Iran’s foreign minister against Israel-Hezbollah conflict

He also accused the United States, without naming it, of complicity in bringing about the death and destruction caused by Israel's 20-day-old offensive in Lebanon.

He arrived in Lebanon on Monday, in the first visit by an Iranian official to war-torn Lebanon since fighting broke out between Israel and Hezbollah guerrillas three weeks ago. He traveled over land from neighboring Syria, since the country's only international airport was bombed in the first days of the war.

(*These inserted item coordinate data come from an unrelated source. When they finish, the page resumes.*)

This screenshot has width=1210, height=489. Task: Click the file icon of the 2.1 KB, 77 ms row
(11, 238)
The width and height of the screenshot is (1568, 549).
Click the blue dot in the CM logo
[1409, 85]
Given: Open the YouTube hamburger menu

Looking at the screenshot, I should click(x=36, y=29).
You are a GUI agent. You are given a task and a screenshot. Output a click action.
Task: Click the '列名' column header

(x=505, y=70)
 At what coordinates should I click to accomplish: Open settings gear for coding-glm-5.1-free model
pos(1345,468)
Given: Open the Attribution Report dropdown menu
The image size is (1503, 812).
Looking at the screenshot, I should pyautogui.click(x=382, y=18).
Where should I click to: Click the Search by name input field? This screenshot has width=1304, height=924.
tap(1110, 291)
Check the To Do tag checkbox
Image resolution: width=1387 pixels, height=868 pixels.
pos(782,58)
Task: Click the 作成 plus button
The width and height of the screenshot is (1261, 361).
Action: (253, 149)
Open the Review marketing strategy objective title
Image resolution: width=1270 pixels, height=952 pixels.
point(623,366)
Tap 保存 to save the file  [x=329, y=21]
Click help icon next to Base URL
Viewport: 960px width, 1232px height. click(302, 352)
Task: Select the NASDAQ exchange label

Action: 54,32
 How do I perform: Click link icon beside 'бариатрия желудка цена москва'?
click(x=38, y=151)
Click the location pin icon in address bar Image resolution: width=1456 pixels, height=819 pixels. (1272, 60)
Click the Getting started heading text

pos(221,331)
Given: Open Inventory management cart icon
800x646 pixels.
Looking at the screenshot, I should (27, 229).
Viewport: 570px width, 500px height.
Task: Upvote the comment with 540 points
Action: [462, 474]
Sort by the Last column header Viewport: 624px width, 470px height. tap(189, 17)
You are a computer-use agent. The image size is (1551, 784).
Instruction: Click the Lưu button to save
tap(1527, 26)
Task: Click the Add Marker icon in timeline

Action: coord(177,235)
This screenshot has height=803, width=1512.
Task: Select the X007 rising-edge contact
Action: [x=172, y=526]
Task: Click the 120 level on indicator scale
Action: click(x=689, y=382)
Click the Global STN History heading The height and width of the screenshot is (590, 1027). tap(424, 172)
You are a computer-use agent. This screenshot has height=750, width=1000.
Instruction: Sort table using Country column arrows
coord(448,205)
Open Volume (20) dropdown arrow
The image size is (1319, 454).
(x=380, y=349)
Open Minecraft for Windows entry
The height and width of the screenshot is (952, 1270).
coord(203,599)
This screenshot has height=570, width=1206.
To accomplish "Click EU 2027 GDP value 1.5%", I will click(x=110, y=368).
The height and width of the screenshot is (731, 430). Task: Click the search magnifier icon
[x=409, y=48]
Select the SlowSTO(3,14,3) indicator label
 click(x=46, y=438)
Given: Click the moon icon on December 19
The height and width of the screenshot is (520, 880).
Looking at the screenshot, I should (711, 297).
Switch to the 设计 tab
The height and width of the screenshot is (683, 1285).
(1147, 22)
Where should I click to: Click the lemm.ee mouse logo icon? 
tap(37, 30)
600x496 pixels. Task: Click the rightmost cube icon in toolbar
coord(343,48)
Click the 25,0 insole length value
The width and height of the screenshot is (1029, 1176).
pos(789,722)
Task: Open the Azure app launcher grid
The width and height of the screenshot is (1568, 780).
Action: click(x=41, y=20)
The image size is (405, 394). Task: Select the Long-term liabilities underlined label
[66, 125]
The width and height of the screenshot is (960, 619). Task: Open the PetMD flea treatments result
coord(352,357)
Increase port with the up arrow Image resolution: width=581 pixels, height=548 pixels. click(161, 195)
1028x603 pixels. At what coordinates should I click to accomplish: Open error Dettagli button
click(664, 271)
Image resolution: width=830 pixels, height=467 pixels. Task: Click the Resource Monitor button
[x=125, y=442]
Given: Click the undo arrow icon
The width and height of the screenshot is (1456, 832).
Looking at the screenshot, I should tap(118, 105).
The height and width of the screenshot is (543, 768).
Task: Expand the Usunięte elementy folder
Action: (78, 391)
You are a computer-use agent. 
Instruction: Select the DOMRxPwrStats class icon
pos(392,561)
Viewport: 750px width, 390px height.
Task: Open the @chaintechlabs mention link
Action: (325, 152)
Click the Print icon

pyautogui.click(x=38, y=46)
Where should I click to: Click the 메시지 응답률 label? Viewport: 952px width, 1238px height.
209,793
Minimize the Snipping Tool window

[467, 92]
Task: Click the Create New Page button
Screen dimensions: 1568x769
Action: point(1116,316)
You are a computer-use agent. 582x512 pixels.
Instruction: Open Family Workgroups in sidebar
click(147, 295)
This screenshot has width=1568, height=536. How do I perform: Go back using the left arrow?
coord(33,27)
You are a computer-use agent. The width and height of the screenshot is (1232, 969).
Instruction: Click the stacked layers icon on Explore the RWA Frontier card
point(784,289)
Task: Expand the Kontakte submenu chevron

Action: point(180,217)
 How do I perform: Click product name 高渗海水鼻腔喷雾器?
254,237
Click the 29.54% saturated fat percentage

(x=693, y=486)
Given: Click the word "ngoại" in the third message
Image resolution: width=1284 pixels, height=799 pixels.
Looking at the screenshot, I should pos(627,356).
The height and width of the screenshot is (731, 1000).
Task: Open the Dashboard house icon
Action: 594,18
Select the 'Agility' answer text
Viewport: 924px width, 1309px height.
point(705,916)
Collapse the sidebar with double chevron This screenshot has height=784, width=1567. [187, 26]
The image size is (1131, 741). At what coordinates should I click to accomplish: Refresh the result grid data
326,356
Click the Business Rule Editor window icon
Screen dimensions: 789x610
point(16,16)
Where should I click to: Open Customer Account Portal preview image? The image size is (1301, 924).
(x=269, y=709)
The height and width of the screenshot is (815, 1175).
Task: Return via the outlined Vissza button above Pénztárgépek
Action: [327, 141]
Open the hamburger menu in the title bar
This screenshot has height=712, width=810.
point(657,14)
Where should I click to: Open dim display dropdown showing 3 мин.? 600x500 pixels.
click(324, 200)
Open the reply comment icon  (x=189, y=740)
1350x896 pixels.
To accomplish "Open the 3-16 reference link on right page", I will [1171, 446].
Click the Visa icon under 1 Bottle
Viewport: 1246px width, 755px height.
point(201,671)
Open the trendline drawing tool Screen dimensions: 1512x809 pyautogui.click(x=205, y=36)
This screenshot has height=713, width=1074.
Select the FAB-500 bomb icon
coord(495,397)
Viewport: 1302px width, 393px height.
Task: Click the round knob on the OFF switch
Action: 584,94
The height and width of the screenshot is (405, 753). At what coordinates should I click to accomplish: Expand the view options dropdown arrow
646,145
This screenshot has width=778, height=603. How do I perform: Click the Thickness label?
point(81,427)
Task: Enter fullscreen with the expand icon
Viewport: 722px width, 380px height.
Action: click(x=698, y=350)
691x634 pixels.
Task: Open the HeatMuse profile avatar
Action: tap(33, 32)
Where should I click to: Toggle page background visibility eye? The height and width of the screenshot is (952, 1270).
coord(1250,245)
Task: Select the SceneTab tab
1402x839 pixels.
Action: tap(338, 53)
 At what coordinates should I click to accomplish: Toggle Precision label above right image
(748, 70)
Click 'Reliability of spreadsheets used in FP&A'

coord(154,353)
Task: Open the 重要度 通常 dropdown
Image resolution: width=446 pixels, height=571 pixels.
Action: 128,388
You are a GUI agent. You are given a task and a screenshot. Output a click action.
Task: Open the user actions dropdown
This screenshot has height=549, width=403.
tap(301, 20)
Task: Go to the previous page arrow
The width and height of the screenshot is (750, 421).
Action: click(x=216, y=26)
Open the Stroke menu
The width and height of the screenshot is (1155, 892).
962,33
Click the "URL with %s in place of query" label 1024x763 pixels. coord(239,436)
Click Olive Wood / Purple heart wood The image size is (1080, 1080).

On Monday night, Mottaki met with Lebanese Foreign Minister Fawzi Salloukh and with French Foreign Minister Philippe Douste-Blazy, who was in Beirut for the third time since Hezbollah captured two Israeli soldiers on July 12 - triggering the Israeli offensive that has killed hundreds of people, mostly civilians.

Both meetings took place at the Iranian Embassy late Monday, but participants made no comments to the press.

Mottaki's visit coincided with a call on Muslim states by a top Iranian hard-line cleric, Ayatollah Ahmad Jannati, to provide weapons to Hezbollah to use in its fight against Israel, according to the semi-official Iranian Students News Agency.

It was not immediately clear if Jannati's comments represented the Iranian government. Jannati is the head of the powerful Guardian Council, a constitutional watchdog arbitrating between the parliament and the Iranian government.

It was not immediately known if Mottaki planned to meet Hezbollah's leader Sheik Hassan Nasrallah, as he traditionally has done on past visits to Lebanon.

Nasrallah has gone underground since the Hezbollah-Israeli fighting broke out three weeks ago. Israeli warplanes have destroyed his residence and office in south Beirut, but he has since given televised speeches.

Mottaki's visit comes a day after Israeli warplanes bombed a house in the southern Lebanese town of Qana, killing at least 56 civilians and provoking worldwide condemnation.